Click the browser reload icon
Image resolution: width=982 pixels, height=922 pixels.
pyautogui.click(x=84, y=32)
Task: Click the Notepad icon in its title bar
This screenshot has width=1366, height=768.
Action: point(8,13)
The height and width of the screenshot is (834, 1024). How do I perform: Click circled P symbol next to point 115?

—————

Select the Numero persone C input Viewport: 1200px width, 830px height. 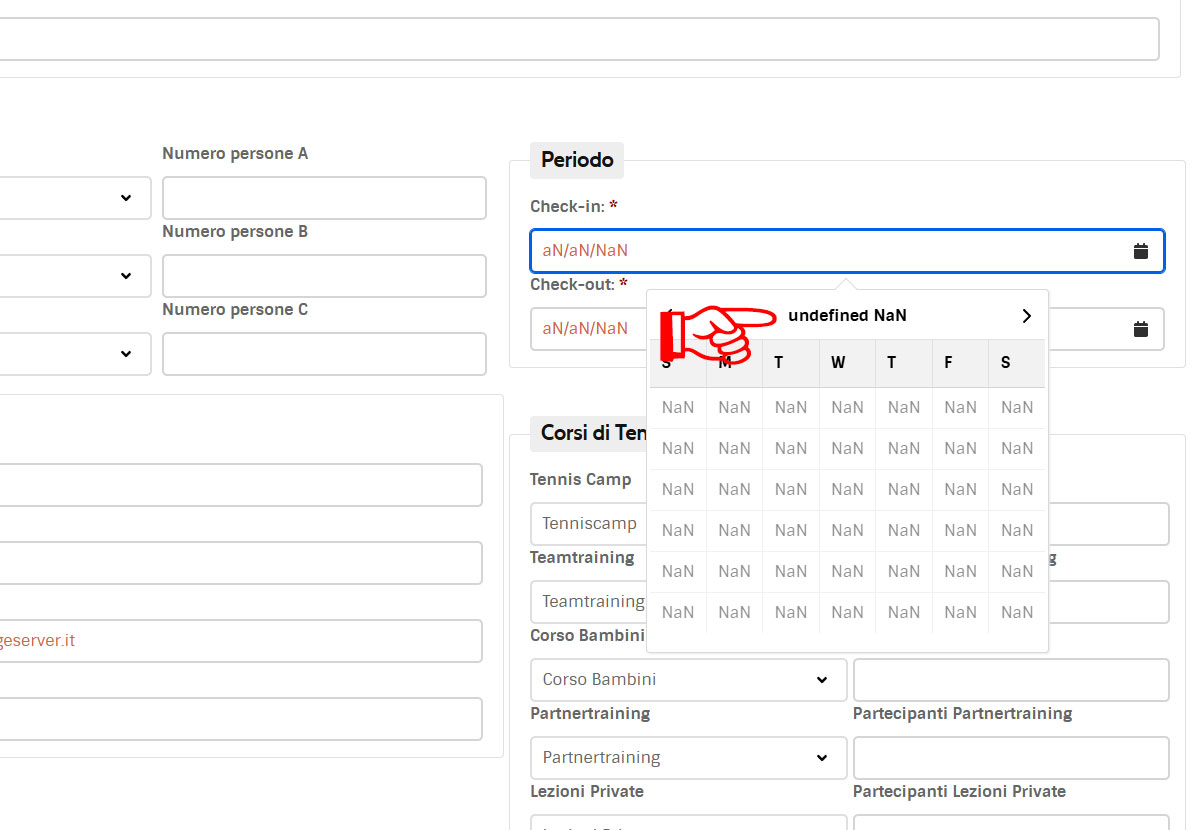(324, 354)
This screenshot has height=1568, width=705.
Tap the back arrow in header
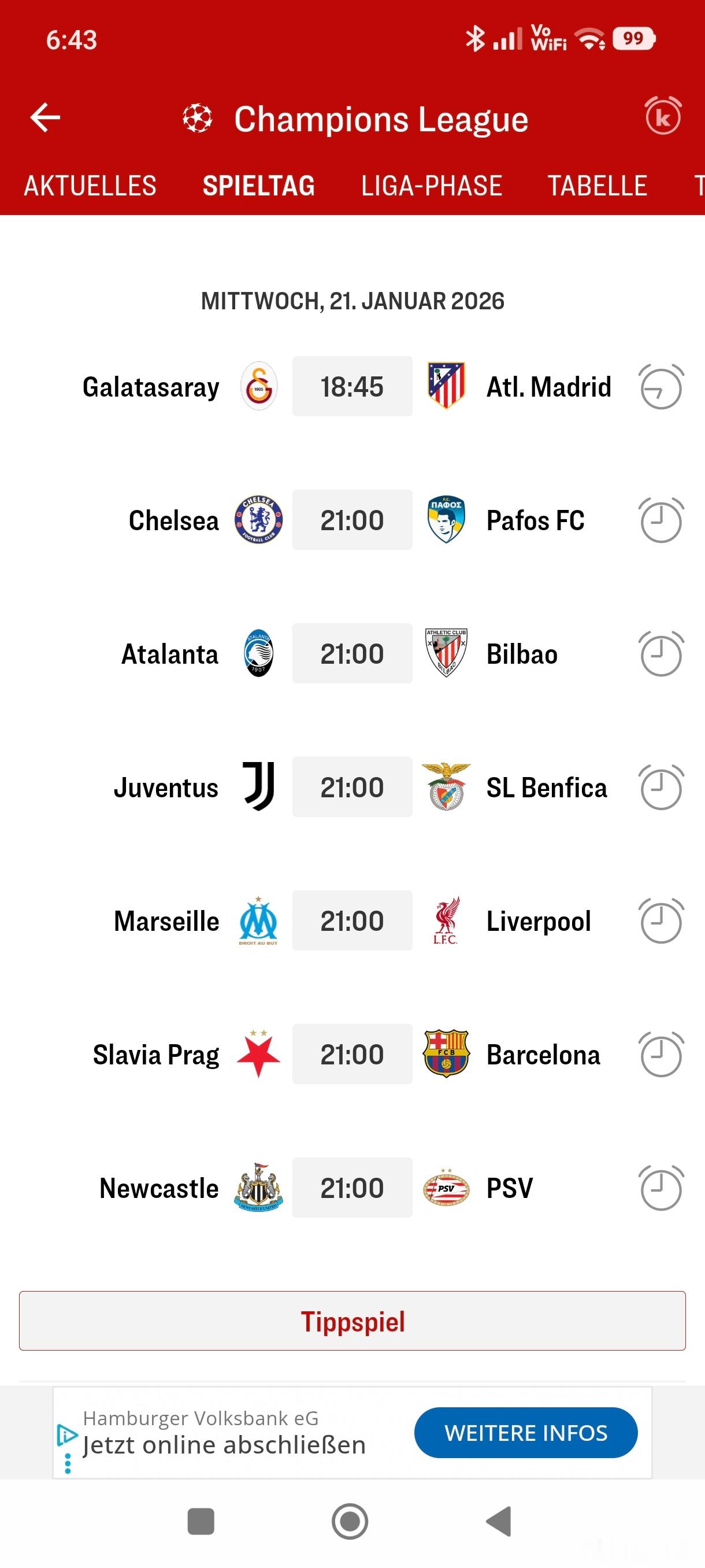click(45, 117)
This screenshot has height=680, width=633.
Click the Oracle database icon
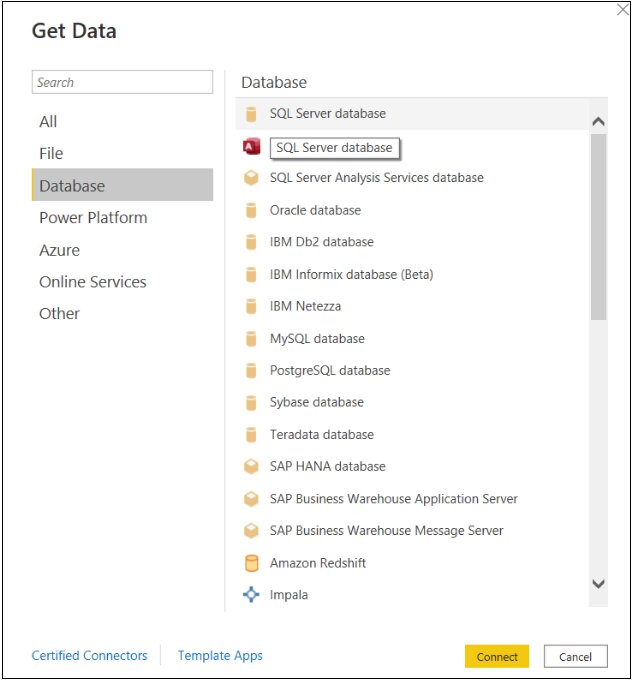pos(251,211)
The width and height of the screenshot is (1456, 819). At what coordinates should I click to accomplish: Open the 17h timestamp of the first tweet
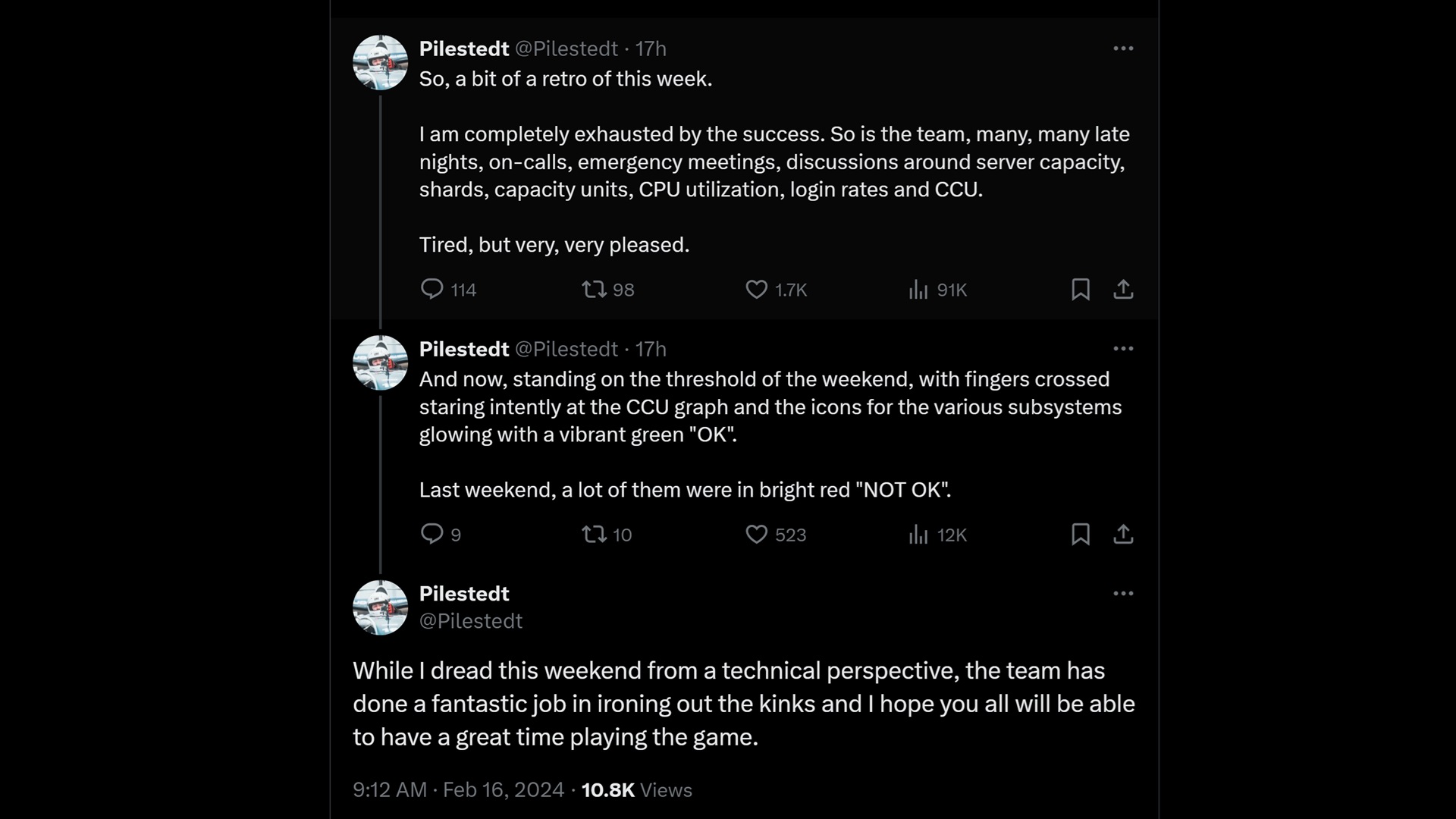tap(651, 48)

—————

#### TASK
Retype exactly, and only, the lines above from the one where "Task: Click the Notepad icon in its title bar" occurs up to and including the one where "The height and" occurs.

#### REPLY
Task: Click the Notepad icon in its title bar
This screenshot has width=1366, height=768.
Action: point(8,13)
The height and width of the screenshot is (834, 1024). How do I perform: Click circled P symbol next to point 115?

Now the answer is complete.